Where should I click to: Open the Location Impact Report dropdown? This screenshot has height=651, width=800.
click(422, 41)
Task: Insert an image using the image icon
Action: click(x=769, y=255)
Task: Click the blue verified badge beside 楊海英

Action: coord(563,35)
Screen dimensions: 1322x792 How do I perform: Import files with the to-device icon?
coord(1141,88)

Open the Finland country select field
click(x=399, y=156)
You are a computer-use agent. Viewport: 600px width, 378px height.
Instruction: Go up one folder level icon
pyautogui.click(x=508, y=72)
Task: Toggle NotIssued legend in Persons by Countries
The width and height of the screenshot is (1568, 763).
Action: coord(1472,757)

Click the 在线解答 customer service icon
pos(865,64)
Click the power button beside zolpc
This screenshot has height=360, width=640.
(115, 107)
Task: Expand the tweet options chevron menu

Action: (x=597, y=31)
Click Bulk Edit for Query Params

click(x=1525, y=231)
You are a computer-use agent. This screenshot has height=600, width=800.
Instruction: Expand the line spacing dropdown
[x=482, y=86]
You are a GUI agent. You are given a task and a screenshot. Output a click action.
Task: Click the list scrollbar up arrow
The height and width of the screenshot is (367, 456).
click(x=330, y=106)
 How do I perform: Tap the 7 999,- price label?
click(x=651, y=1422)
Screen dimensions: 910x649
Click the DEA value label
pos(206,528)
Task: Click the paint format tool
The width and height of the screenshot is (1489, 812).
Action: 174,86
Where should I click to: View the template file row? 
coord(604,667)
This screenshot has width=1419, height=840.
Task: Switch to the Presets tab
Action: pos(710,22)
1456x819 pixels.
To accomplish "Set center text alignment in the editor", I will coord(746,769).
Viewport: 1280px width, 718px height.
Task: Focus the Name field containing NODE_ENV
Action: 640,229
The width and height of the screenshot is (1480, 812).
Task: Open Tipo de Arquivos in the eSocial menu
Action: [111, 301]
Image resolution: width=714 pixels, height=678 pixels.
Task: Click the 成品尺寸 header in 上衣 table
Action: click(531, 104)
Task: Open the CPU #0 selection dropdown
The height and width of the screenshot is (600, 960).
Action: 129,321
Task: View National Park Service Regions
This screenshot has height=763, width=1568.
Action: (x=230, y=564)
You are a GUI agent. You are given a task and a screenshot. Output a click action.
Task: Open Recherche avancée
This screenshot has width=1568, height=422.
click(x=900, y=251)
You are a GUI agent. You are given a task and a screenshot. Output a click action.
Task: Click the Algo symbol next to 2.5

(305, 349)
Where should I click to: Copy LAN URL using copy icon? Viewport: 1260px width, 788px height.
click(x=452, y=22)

· · · · ·

Rewrite the records from the line that contains "You are a computer-use agent. Viewport: 600px" through the line that contains "pos(865,64)", changing "folder" to "directory" and leaving everything else as it is. Give only those lines.

## Response to the exercise
You are a computer-use agent. Viewport: 600px width, 378px height.
Instruction: Go up one directory level icon
pyautogui.click(x=508, y=72)
Task: Toggle NotIssued legend in Persons by Countries
The width and height of the screenshot is (1568, 763).
Action: coord(1472,757)

Click the 在线解答 customer service icon
pos(865,64)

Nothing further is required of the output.